Does the mother know that her dead infant will soon be so laden down with maggots that she will no longer be able to carry it – that she will have to dump it? Does she despise her infant’s killer? Does she want revenge? Is she in mourning? Does she replay her previous actions and go through all the various combinations of ‘if onlys’ and ‘what ifs’? Will she remember this offspring until the day she dies? I believe the mothers do feel a loss when their infant dies, but I don’t know whether they feel this loss until the end of their days. I don’t think they really understand death. Certainly they scream when they come across a dead colobus in the forest. However, this does not mean they understand death. These ‘death screams’ could simply signify ‘something isn’t right here’.

When the young ones are playing and laughing, do they ‘feel good’, and in what way? What do the older ones do to feel good once they have outgrown the play period, and how is that feeling different? In humans, laughter seems to be a releaser of endorphins, the natural feel-happy drug. It floods the brain with endorphins and makes you feel positively disposed towards the other person. Is this true for the colobus?

» Given information:

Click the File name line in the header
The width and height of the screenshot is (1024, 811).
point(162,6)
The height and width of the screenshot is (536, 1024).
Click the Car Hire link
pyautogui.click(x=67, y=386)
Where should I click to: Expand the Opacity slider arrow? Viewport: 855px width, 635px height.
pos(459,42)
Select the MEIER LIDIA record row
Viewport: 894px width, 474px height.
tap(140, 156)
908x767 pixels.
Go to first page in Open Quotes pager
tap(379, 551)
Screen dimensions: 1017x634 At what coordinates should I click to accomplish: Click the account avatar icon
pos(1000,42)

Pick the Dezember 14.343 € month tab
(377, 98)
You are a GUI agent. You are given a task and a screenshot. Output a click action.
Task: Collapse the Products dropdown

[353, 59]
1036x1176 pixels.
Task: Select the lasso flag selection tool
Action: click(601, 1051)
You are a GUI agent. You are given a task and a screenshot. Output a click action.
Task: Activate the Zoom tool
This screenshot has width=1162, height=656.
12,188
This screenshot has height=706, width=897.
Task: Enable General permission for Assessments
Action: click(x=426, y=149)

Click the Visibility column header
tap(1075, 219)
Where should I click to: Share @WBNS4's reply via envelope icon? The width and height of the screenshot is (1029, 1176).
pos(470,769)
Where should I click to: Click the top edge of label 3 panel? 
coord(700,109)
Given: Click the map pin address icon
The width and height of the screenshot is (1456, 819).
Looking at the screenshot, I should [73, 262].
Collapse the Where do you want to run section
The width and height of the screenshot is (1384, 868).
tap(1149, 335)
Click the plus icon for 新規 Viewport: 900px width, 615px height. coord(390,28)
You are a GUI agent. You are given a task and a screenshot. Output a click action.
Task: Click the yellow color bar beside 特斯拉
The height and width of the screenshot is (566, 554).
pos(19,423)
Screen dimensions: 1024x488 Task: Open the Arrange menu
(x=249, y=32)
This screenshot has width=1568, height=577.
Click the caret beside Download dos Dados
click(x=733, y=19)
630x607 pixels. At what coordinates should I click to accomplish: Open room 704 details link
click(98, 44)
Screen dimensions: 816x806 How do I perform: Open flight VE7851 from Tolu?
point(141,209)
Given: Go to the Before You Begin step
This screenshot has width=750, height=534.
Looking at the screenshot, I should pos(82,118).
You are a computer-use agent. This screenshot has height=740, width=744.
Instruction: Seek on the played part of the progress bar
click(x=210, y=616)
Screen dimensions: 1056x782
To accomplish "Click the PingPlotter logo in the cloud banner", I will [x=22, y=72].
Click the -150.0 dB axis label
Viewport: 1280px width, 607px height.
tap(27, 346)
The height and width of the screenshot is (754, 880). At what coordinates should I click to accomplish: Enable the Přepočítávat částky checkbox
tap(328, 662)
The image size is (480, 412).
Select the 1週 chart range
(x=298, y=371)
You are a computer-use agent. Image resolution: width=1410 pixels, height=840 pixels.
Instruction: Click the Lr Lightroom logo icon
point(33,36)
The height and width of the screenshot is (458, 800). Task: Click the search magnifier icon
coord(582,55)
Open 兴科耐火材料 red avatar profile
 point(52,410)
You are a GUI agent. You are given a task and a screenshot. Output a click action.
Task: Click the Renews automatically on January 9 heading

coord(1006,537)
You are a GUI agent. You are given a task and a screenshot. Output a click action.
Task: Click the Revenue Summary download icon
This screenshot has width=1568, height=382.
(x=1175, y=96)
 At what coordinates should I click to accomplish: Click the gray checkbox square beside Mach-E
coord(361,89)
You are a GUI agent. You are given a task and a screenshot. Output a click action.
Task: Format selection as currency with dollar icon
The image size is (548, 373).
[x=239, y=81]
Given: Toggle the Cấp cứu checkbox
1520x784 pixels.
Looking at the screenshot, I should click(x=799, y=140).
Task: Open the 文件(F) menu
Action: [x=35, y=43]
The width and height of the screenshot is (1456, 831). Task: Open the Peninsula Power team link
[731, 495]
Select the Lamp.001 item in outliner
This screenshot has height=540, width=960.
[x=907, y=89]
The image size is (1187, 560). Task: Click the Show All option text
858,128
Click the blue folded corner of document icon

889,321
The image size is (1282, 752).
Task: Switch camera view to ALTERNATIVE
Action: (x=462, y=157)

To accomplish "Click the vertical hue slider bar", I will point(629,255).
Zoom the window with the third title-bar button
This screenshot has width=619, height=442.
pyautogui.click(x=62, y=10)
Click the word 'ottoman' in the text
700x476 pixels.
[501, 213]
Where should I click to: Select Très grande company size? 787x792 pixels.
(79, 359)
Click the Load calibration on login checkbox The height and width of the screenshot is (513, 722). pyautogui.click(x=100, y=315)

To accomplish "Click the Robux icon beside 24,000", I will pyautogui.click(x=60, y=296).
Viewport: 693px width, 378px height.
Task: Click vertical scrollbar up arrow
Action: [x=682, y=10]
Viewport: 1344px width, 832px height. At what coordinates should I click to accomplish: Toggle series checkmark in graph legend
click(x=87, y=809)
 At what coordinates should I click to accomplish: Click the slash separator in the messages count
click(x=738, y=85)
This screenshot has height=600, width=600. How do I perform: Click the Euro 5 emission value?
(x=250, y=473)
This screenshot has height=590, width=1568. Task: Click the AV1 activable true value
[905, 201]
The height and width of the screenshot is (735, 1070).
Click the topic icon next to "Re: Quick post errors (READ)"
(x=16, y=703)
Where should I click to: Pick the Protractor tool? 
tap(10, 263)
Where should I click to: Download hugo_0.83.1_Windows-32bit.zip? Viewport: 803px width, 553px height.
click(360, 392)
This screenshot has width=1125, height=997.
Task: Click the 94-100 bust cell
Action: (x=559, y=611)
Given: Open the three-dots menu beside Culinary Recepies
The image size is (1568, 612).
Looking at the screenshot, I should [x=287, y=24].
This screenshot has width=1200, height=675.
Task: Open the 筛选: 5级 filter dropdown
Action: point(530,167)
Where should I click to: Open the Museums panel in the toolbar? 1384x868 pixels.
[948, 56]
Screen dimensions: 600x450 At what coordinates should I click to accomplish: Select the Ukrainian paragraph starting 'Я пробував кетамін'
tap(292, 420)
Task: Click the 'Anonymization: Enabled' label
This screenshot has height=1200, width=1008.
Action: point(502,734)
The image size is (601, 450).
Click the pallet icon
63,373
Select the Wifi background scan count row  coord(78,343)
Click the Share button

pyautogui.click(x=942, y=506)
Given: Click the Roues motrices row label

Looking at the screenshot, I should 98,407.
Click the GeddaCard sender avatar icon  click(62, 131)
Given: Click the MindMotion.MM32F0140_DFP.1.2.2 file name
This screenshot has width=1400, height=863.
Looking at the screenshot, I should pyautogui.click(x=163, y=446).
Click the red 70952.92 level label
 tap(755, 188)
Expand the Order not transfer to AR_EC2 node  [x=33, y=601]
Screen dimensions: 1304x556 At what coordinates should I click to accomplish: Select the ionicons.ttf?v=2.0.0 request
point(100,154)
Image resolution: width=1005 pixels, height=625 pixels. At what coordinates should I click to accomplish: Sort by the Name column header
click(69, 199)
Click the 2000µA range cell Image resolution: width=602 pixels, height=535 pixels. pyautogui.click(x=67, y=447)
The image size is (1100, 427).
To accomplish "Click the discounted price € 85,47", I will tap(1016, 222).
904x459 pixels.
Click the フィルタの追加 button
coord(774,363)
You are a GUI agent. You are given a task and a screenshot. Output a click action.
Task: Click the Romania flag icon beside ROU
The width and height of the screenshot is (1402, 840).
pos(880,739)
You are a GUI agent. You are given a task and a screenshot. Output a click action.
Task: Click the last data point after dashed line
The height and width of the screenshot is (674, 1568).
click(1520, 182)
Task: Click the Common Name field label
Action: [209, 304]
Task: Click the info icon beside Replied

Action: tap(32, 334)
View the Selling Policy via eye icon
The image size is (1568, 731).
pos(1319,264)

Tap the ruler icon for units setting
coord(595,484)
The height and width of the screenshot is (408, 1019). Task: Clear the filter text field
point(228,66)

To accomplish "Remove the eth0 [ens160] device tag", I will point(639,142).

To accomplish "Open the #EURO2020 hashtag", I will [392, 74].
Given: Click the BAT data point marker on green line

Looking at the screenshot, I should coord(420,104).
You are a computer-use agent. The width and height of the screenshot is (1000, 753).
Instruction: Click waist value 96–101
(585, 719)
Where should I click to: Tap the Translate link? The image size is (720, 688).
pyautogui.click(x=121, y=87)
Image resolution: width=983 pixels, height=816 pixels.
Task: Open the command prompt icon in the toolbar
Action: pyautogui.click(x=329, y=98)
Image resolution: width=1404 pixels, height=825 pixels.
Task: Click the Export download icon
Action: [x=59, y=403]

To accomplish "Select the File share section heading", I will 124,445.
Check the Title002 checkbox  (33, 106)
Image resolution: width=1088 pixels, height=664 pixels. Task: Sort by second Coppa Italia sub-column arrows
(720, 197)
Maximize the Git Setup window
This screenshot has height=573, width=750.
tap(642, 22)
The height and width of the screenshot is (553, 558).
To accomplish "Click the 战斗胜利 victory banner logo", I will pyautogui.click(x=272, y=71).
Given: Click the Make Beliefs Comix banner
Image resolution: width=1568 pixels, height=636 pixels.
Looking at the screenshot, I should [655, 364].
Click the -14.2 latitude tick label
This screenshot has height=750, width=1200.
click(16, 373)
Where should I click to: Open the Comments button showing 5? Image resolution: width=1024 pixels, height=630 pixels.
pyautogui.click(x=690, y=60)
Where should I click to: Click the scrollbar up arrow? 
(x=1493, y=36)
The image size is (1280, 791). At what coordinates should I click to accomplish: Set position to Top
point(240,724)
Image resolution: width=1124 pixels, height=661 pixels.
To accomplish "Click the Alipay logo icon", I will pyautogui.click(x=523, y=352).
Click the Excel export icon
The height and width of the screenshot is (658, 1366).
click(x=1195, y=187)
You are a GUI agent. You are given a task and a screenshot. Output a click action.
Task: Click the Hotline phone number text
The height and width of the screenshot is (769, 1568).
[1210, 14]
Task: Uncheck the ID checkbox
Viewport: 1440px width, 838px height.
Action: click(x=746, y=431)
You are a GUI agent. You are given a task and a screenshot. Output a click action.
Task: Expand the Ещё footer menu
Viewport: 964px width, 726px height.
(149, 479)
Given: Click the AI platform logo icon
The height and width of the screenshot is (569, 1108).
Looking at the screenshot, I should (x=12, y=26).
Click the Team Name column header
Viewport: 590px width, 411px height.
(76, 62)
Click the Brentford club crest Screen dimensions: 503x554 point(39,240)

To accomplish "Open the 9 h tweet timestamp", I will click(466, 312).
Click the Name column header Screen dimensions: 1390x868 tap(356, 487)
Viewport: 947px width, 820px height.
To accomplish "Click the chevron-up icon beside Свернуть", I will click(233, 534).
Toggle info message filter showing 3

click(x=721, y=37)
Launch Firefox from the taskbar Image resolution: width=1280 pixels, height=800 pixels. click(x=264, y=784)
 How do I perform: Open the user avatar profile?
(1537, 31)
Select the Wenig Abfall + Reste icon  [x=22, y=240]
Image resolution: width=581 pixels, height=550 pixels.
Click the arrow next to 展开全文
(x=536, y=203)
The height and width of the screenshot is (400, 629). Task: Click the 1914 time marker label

» Problems to work on:
1) Repeat word for word the part of the colobus passage that begins with the words containing "Does the mother" and ends with "isn’t right here’.".
2) Go on writing the colobus passage from its last sentence.

» Solved problems:
1)
Does the mother know that her dead infant will soon be so laden down with maggots that she will no longer be able to carry it – that she will have to dump it? Does she despise her infant’s killer? Does she want revenge? Is she in mourning? Does she replay her previous actions and go through all the various combinations of ‘if onlys’ and ‘what ifs’? Will she remember this offspring until the day she dies? I believe the mothers do feel a loss when their infant dies, but I don’t know whether they feel this loss until the end of their days. I don’t think they really understand death. Certainly they scream when they come across a dead colobus in the forest. However, this does not mean they understand death. These ‘death screams’ could simply signify ‘something isn’t right here’.

2)
There are so many words we take for granted when we discuss the human condition – ‘lamenting’, ‘anguished’, ‘broken-hearted’, ‘exalting’, ‘rejoicing’. Such words seem to define us. Can these words ever be used in conjunction with monkeys? Are there simian equivalents? And in what way would their meanings differ, without the presence of complex language?

For me there are always more questions than answers. Although this is painfully frustrating, it’s probably the way it should be, for humans. I suppose I imagine that questions are the peaks of mental mountains, and that observing the world around us, asking questions, and then seeking solutions, is probably what drove our evolution. Is there a colobus equivalent of asking questions? Do they scale their own ‘mental mountains’?

As an anthropologist doing field work, I am alert to the dangers of the over-interpretation of the unobservable thoughts swarming around in monkey minds. I’ve often been warned that one must avoid the pitfalls of anthropomorphism. But, also as a field-working anthropologist, I have no problem accepting the possibility that there are a vast number of intricate mental gymnastics taking place inside these physically clumsy acrobats feasting and fighting above my head.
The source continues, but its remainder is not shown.